> **DESCRIPTION OF THE TASK**
Check each line below for the word "agent" and give the number of lines that have it, nothing more.

+++ TASK MATERIAL +++

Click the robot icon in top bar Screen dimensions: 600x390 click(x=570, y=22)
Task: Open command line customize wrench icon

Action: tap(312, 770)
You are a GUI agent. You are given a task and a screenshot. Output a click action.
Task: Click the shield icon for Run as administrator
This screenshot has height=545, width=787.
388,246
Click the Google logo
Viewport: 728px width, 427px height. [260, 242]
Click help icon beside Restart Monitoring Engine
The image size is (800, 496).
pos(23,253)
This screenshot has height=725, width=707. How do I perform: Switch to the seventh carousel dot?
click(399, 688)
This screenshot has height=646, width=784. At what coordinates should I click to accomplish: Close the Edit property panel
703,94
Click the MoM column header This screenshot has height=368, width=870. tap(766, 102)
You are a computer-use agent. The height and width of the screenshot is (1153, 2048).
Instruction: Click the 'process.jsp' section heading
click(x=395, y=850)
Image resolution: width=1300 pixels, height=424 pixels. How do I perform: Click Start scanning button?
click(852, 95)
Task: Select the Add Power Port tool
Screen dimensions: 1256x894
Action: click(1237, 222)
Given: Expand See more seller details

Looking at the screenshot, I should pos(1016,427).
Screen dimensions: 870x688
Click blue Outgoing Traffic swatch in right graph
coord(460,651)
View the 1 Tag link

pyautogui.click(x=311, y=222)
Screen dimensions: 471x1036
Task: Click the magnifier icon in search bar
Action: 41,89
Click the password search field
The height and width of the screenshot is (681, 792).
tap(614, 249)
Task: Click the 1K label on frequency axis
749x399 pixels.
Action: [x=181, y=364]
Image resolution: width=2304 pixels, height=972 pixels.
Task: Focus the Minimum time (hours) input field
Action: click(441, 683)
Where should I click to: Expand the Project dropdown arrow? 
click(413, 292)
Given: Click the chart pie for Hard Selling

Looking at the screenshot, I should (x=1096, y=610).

+++

> **RESULT OF THIS TASK**
2